**Exercise**
Output the lines from the one holding "Where should I click to: Click" to the end of the entries that follow, exactly and only those, minus any pictures.

**Available data**
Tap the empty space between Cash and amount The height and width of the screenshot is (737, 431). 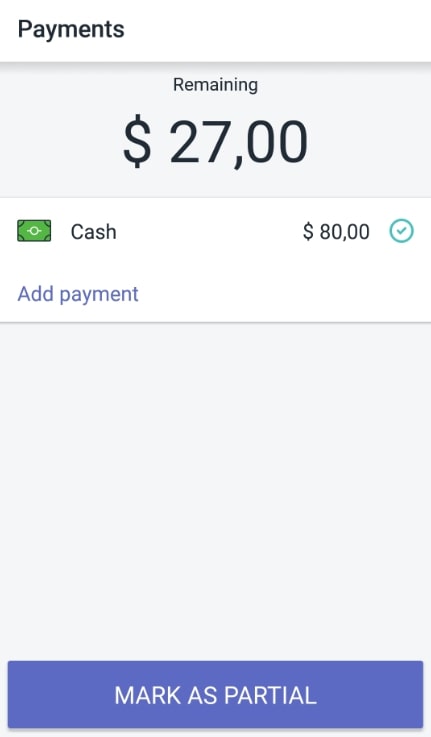click(209, 232)
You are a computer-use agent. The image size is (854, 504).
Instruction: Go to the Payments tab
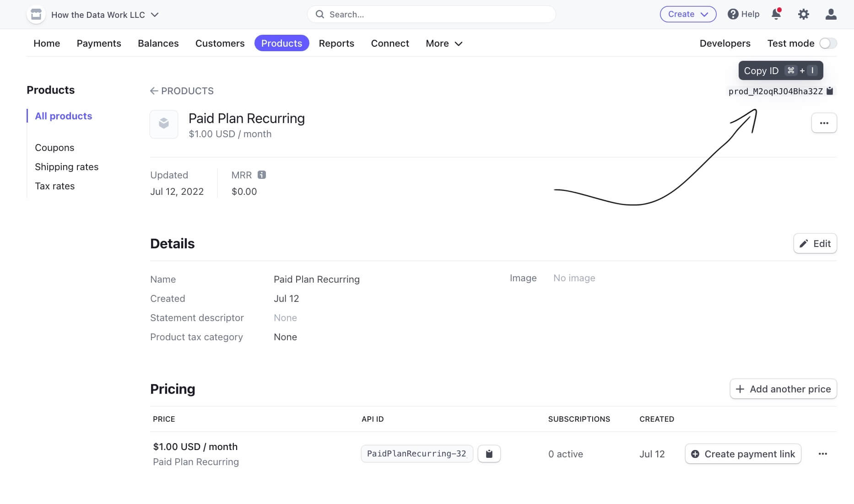[99, 43]
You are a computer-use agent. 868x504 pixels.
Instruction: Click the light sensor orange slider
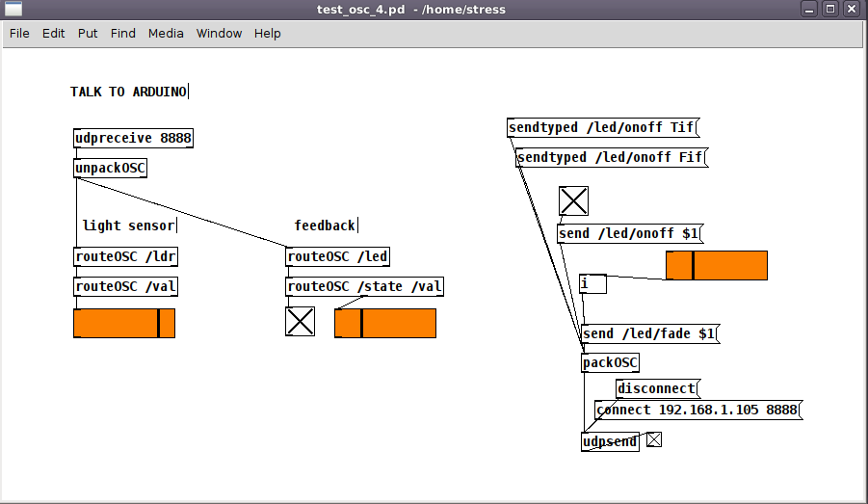(x=124, y=324)
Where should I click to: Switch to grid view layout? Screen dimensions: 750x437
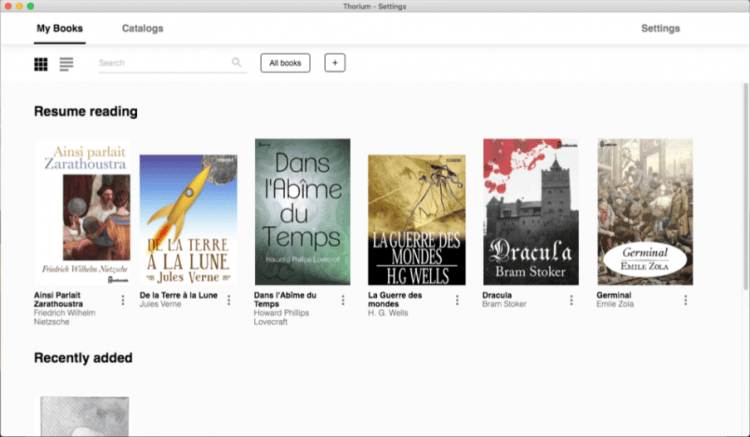pos(41,64)
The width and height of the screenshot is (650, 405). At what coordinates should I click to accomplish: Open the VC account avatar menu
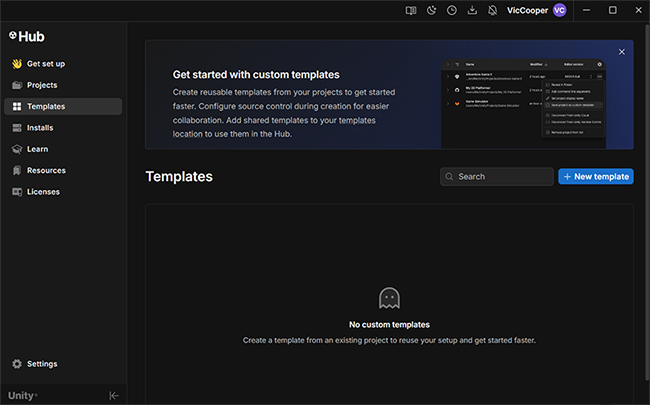(x=560, y=10)
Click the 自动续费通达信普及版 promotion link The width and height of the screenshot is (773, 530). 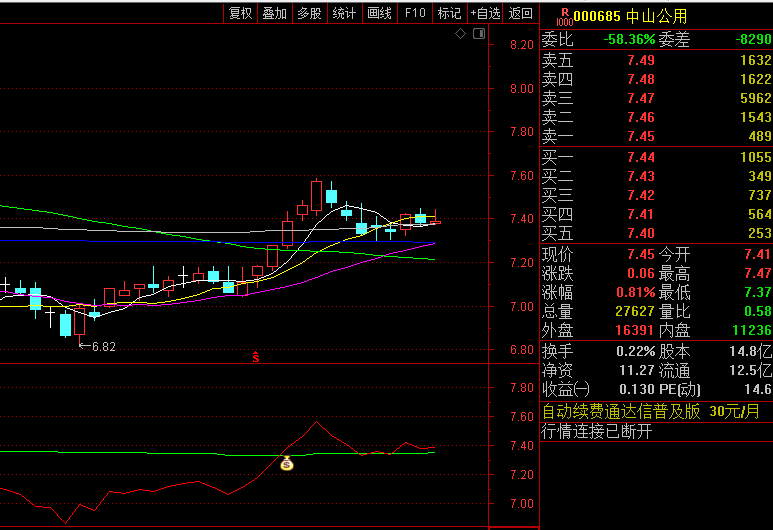[621, 411]
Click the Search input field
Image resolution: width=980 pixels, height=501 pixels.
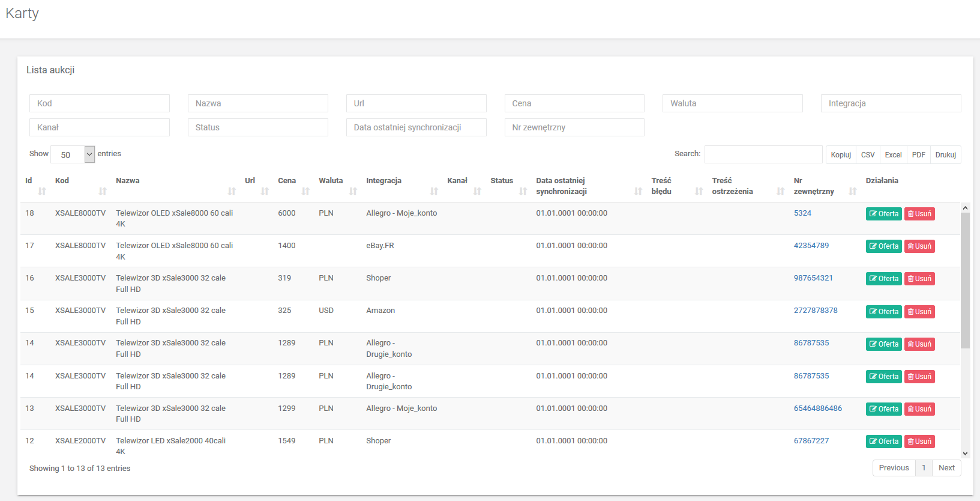click(763, 154)
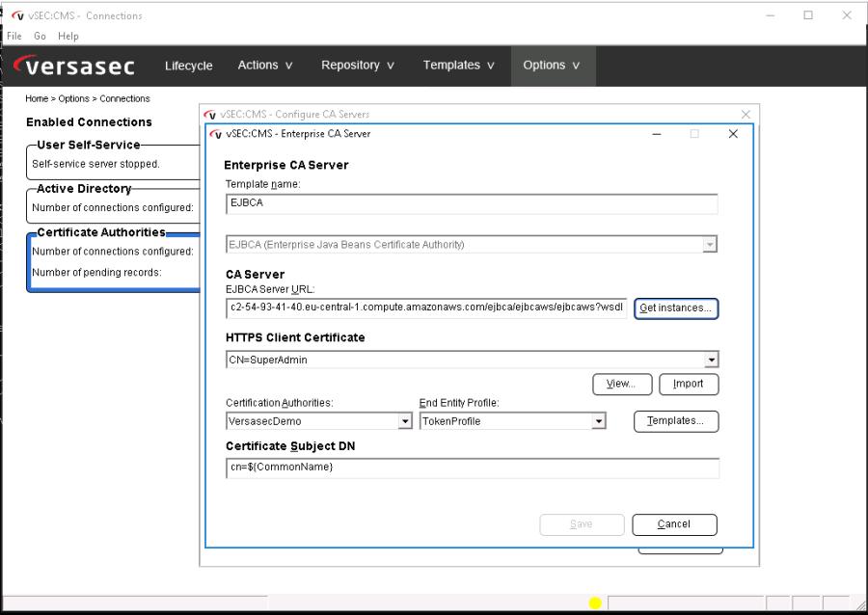
Task: Close the Configure CA Servers window
Action: (746, 114)
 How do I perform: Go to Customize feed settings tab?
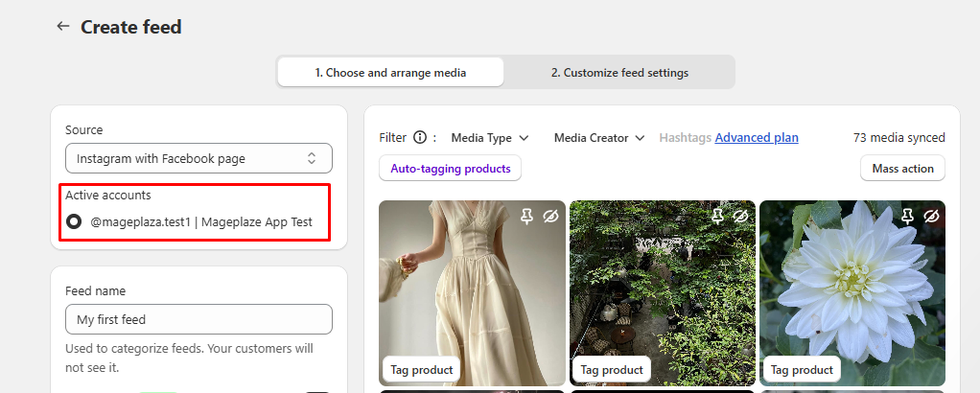618,73
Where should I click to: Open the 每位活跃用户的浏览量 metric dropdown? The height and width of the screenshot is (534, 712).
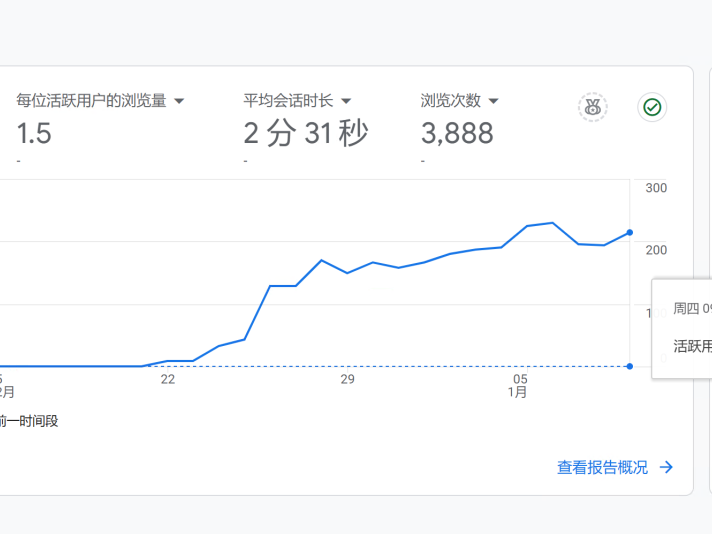tap(180, 101)
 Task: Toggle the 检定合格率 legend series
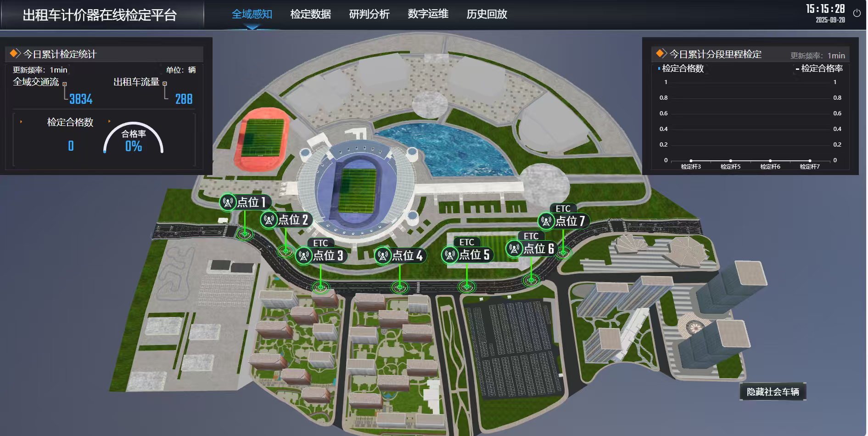click(819, 68)
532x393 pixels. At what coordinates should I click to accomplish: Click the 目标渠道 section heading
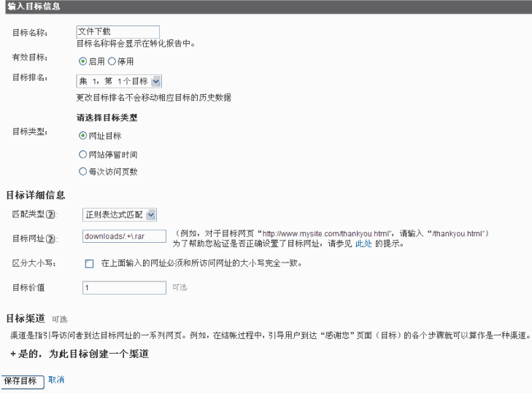(x=26, y=319)
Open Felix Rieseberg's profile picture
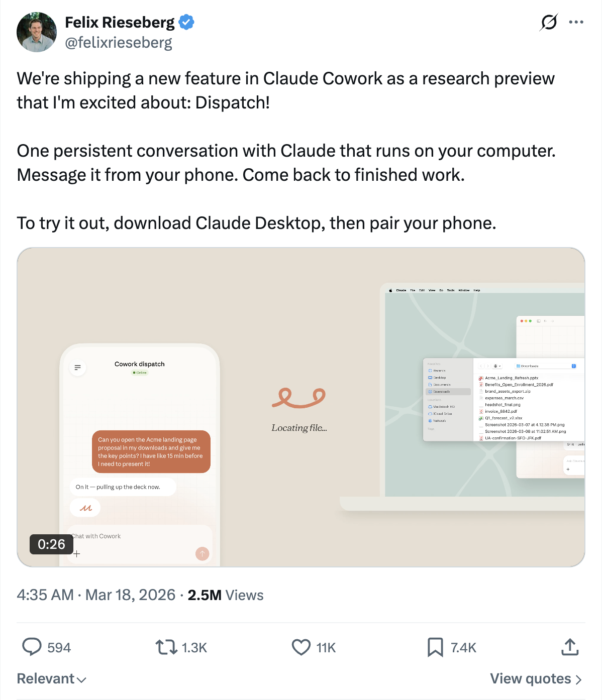602x700 pixels. point(37,32)
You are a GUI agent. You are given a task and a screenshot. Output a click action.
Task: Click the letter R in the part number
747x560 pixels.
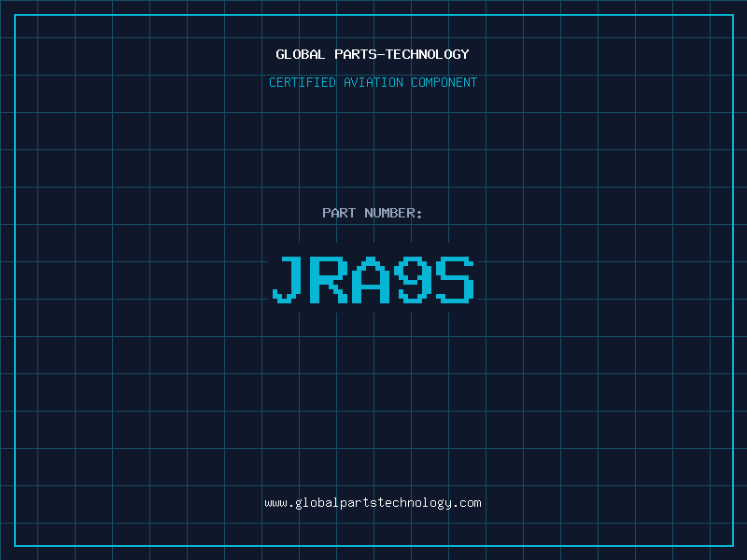tap(329, 279)
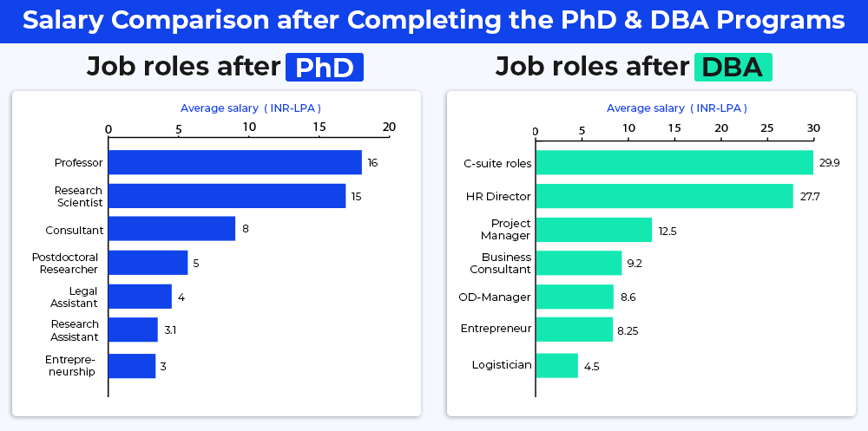Click the blue PhD badge in heading

coord(325,68)
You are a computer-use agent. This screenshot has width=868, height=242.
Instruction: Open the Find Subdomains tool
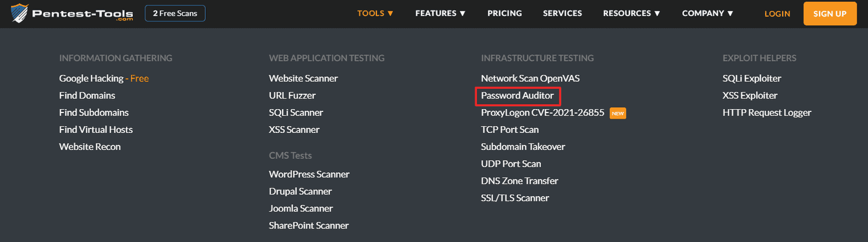[94, 113]
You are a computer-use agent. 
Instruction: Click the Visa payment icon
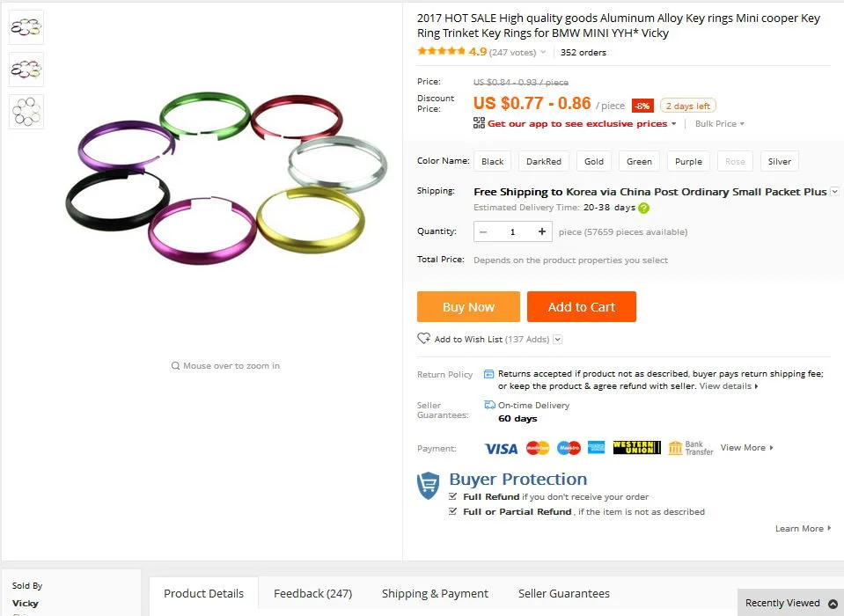[x=501, y=449]
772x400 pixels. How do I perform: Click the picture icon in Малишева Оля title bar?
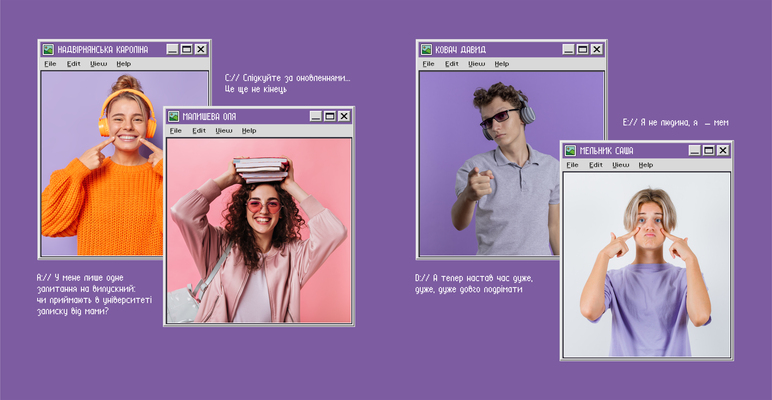click(x=173, y=116)
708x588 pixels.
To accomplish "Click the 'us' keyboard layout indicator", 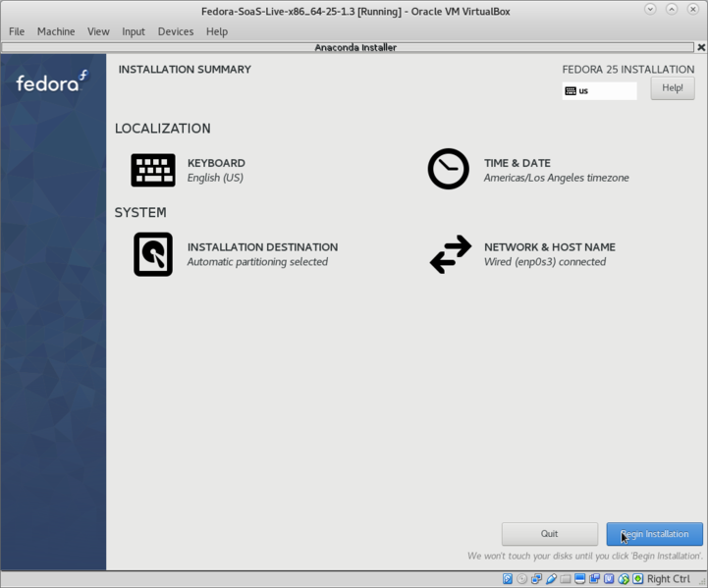I will click(x=599, y=91).
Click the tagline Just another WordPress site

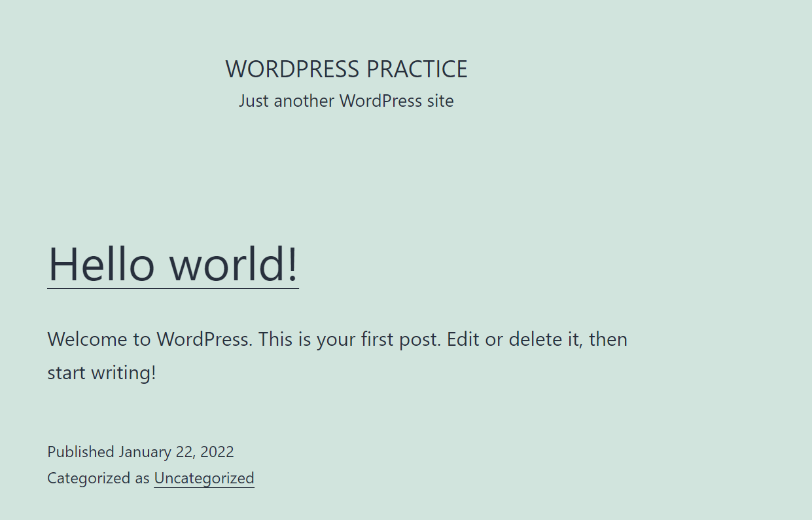[x=346, y=100]
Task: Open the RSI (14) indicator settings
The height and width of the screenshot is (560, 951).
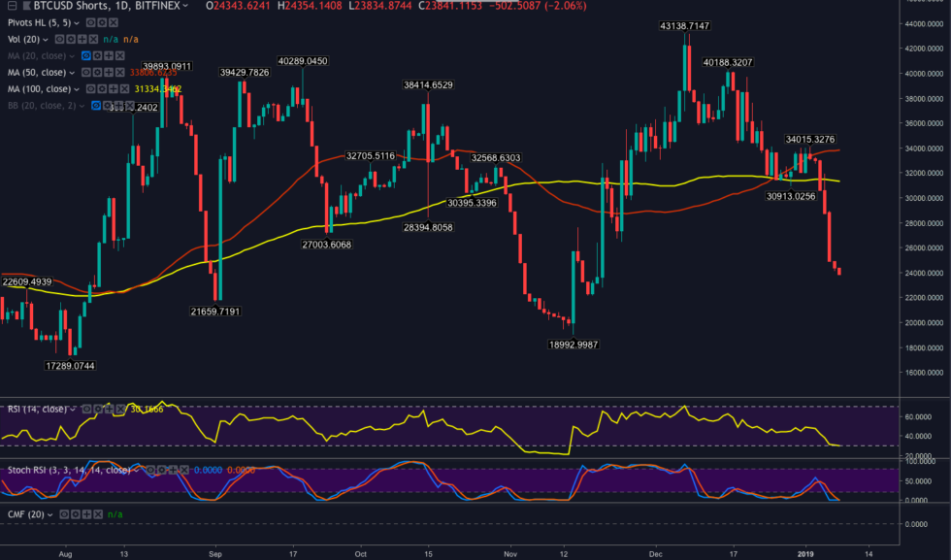Action: point(98,410)
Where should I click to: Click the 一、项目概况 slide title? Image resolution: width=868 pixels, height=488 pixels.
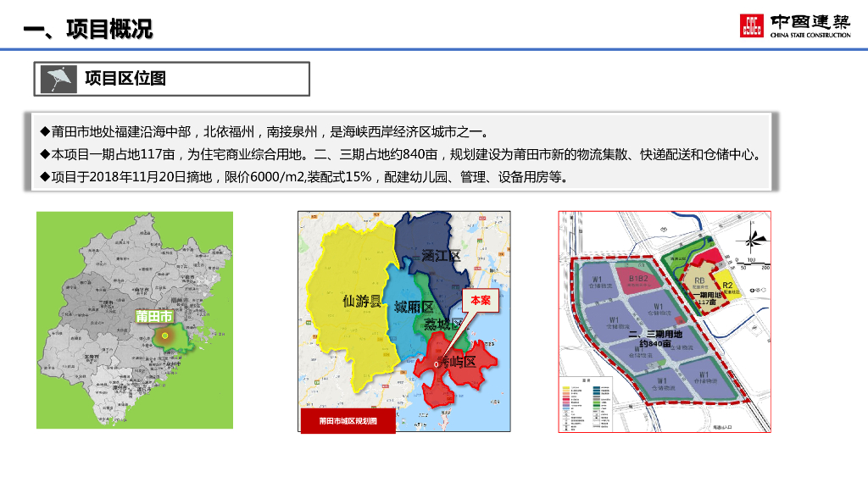coord(88,30)
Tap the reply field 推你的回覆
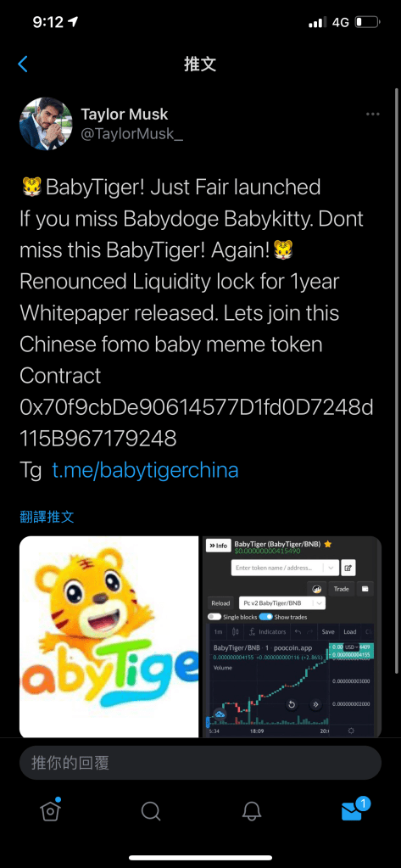This screenshot has height=868, width=401. pyautogui.click(x=200, y=763)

**Result for this exercise**
Where should I click to: Click the 一、项目概况 slide title? Image resolution: width=868 pixels, height=488 pixels.
coord(88,30)
Tap the reply field 推你的回覆
This screenshot has height=868, width=401. pyautogui.click(x=200, y=763)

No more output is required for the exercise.